Segment Start: Data to process

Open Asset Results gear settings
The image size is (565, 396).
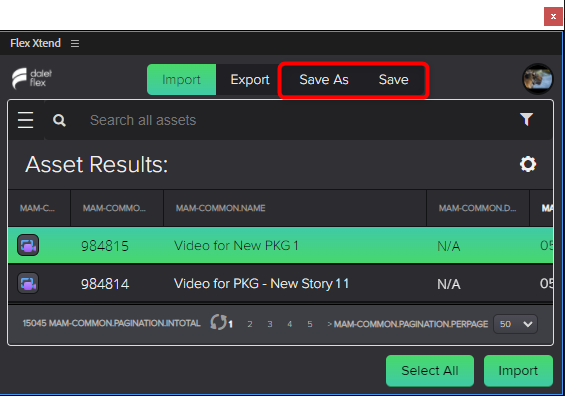tap(528, 164)
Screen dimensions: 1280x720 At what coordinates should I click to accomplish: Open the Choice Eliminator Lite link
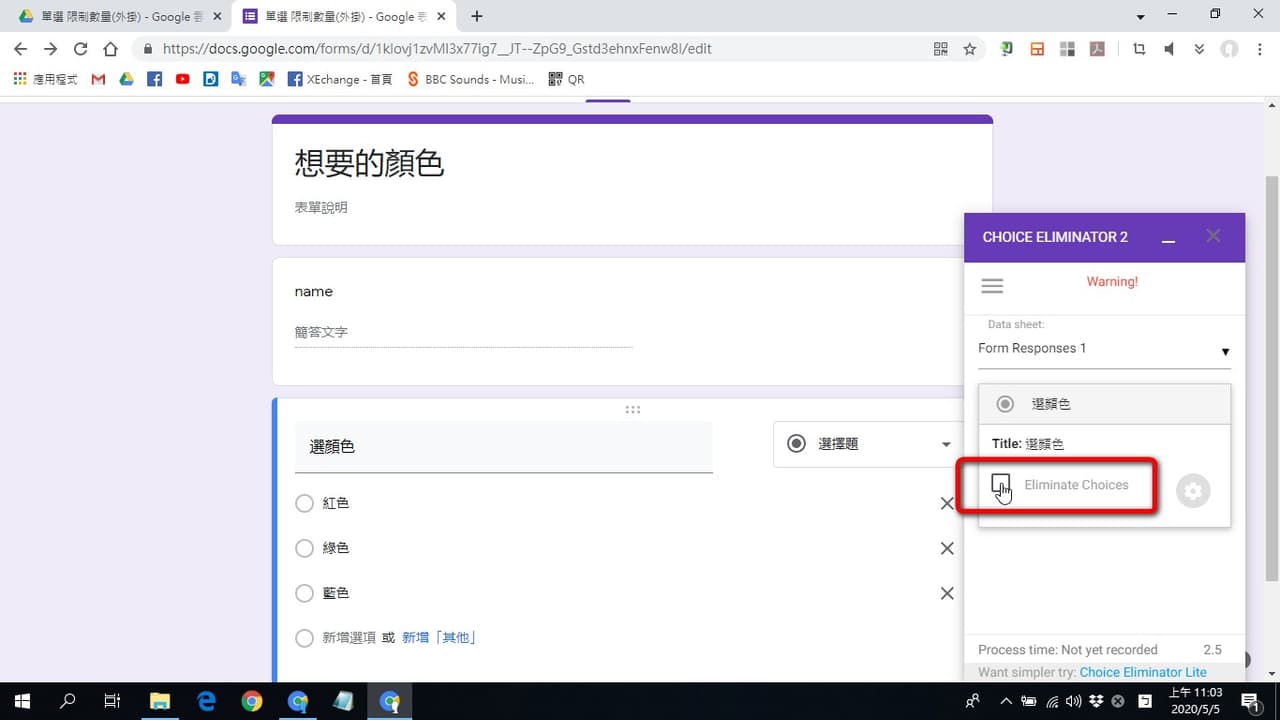(1143, 672)
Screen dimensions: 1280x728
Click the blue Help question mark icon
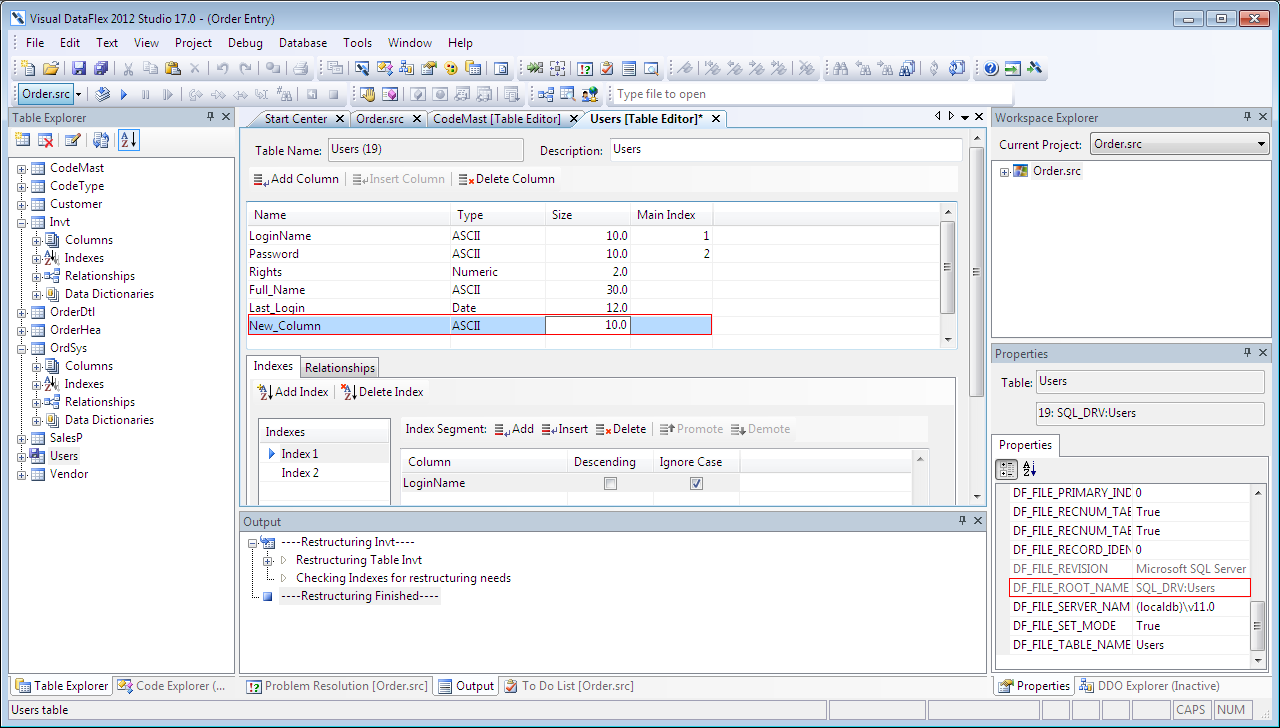coord(990,69)
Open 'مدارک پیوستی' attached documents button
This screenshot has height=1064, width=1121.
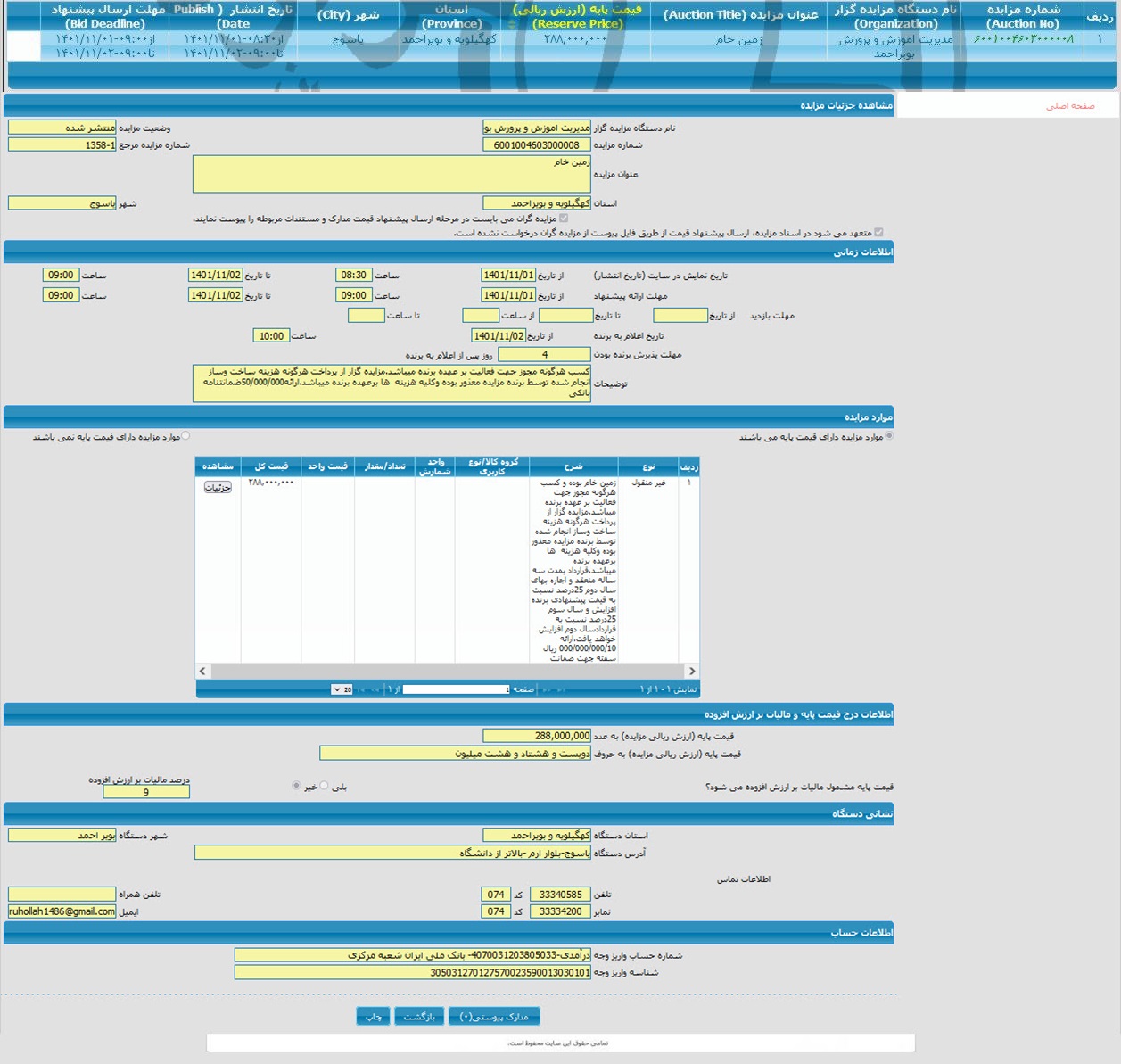click(494, 1017)
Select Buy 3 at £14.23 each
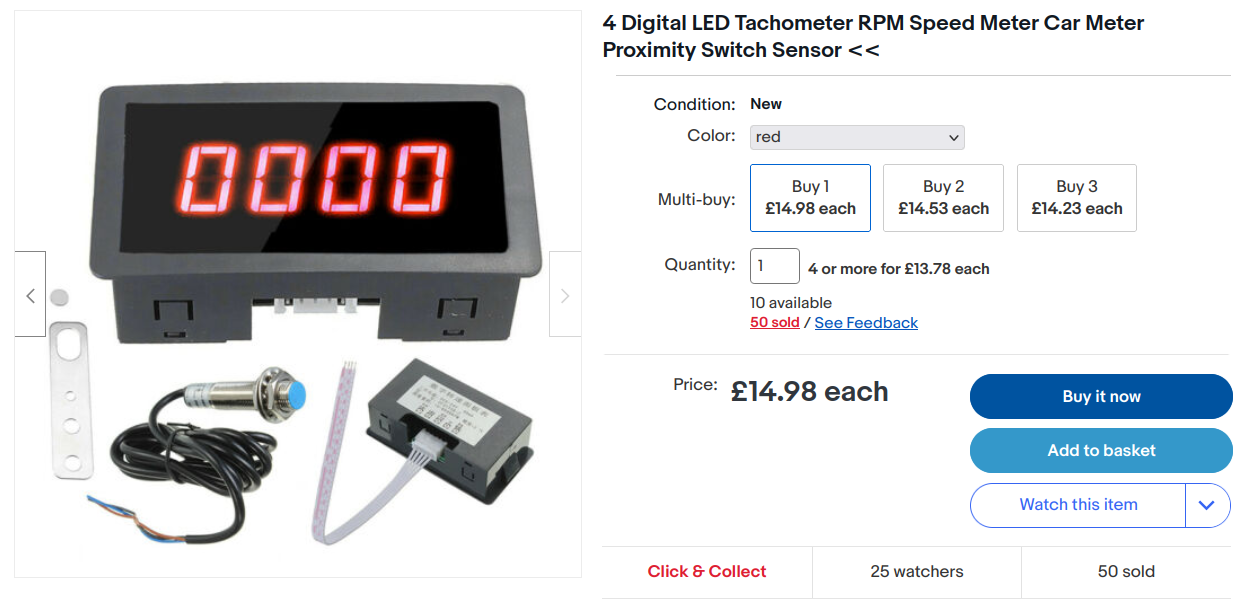 (x=1076, y=198)
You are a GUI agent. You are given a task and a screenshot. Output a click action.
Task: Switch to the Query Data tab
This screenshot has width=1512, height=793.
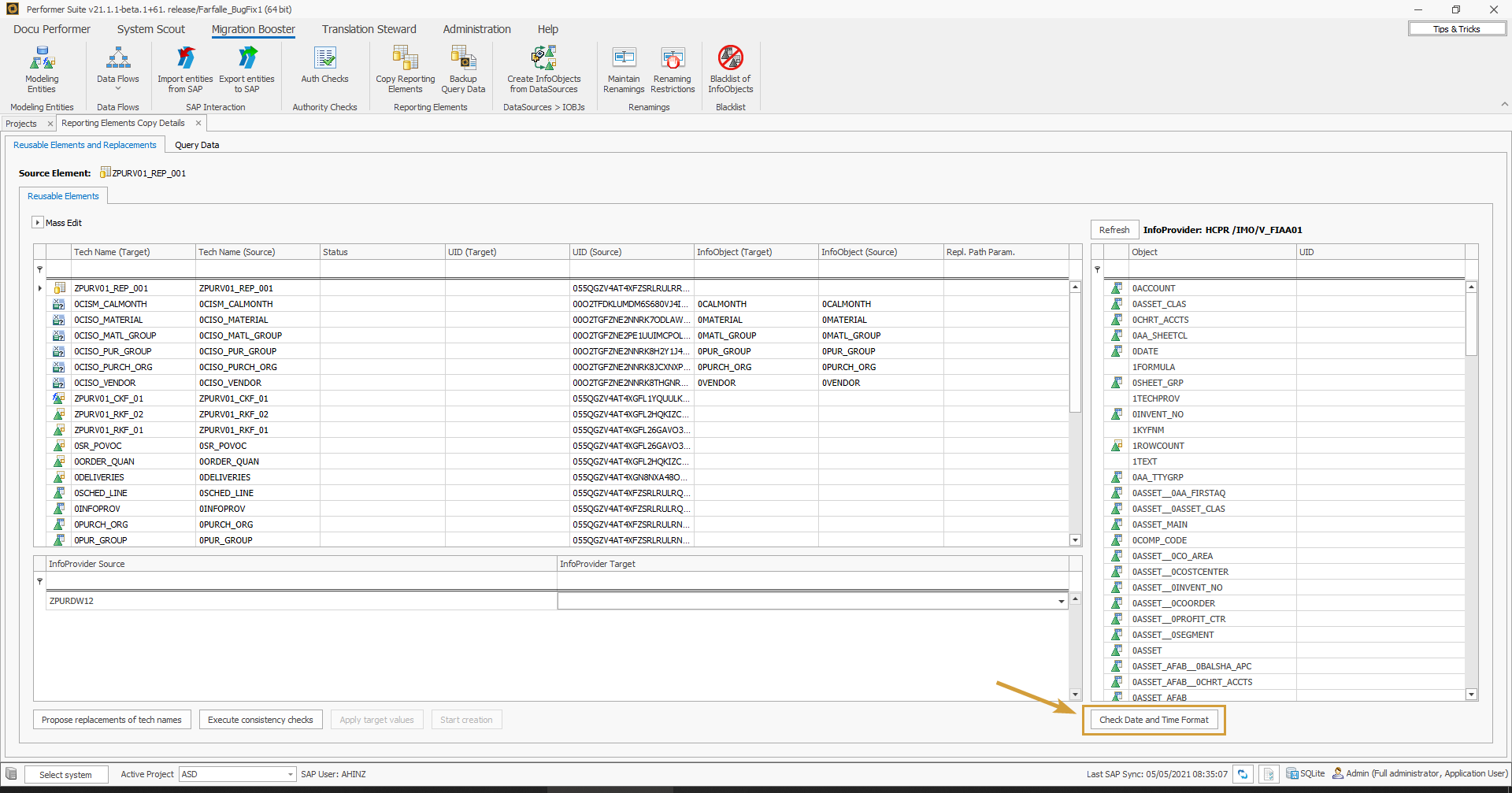pos(197,145)
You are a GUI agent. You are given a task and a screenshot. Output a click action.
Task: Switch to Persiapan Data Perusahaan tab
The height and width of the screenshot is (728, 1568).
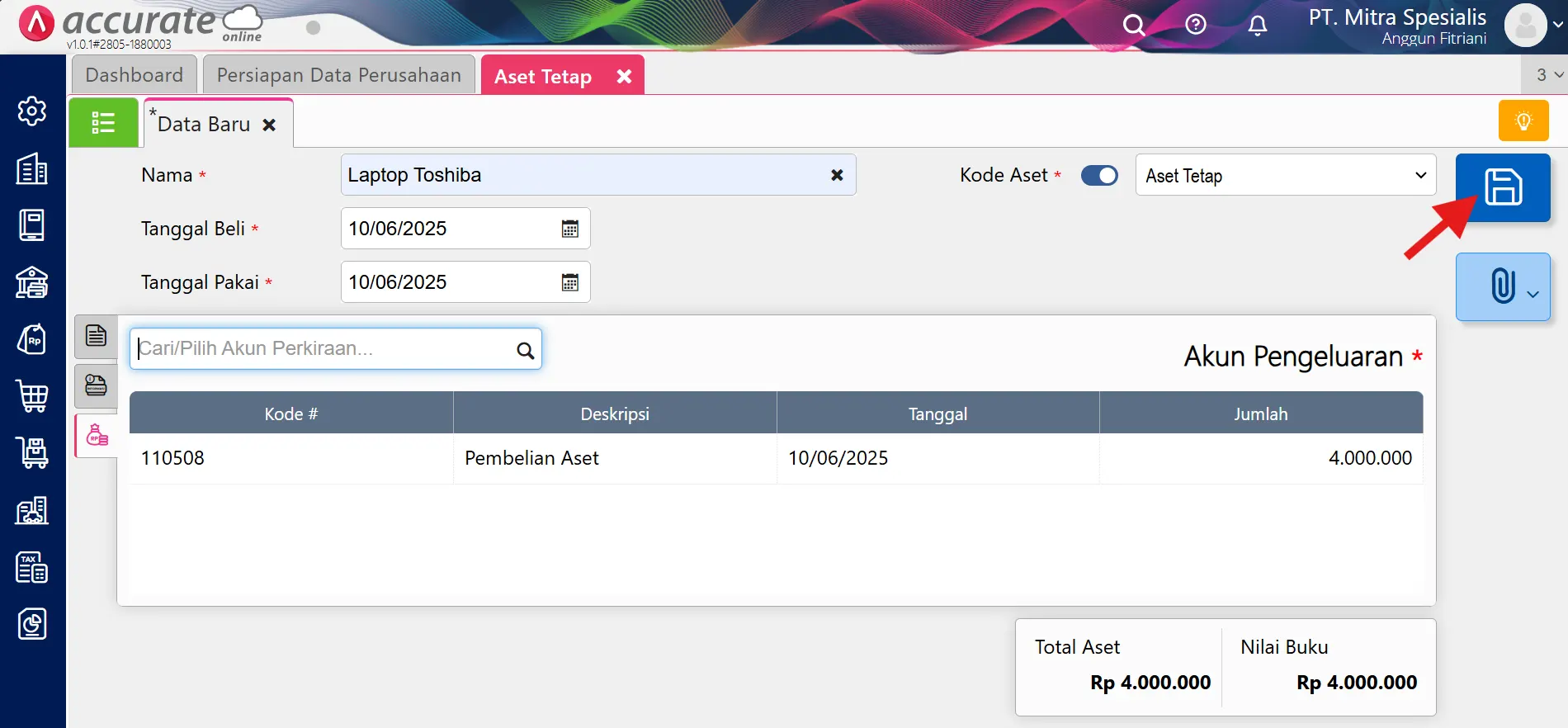click(338, 75)
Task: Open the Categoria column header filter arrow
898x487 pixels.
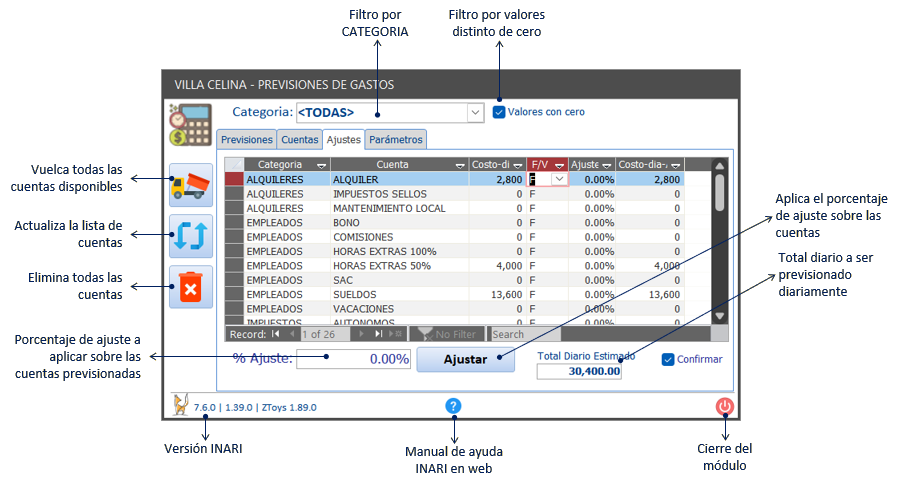Action: 322,165
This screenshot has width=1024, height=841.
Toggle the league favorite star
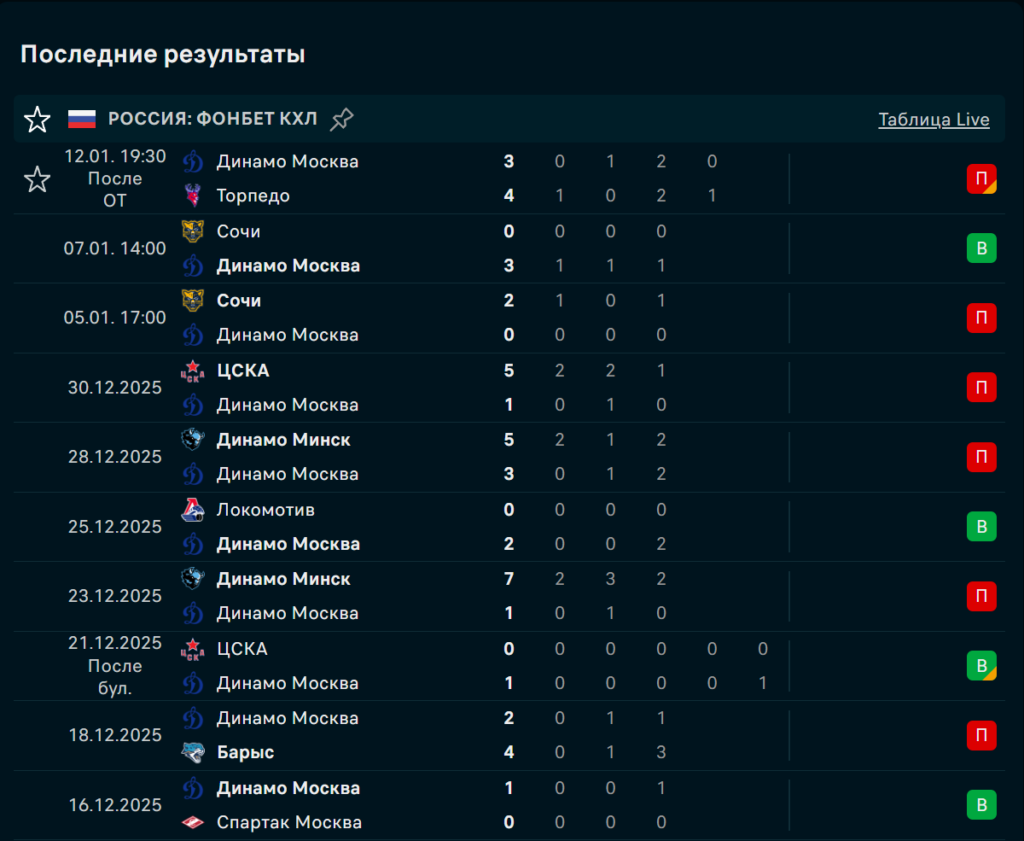(37, 120)
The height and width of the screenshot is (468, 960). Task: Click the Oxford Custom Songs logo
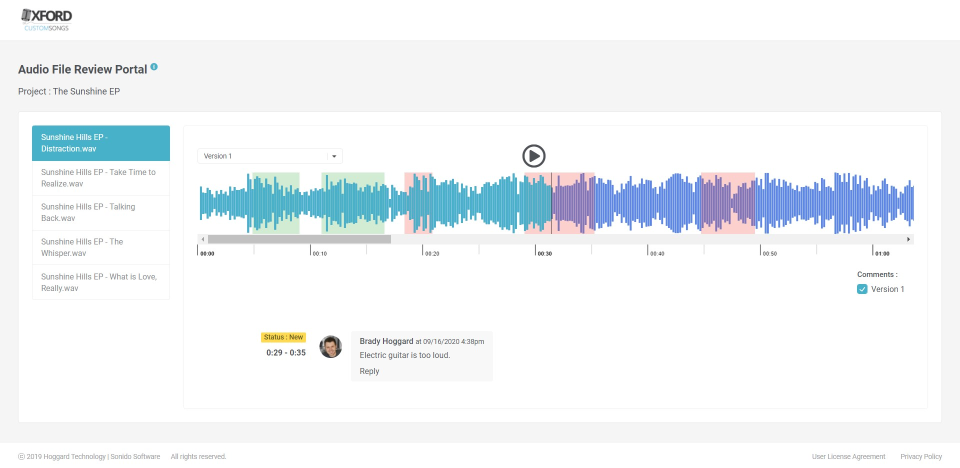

Segment End: Data to process

### What you should do
Omit the pictures, then repeat exactly each line from the beginning of the listing through the line with "Open 'مدارک پیوستی' attached documents button".

### Your response
Open Asset Results gear settings
The image size is (565, 396).
tap(528, 164)
Screen dimensions: 1280x720 At what coordinates should I click to accomplish: Open the Choice Eliminator Lite link
(1143, 672)
Screen dimensions: 1280x728
Click the blue Help question mark icon
coord(990,69)
Open 'مدارک پیوستی' attached documents button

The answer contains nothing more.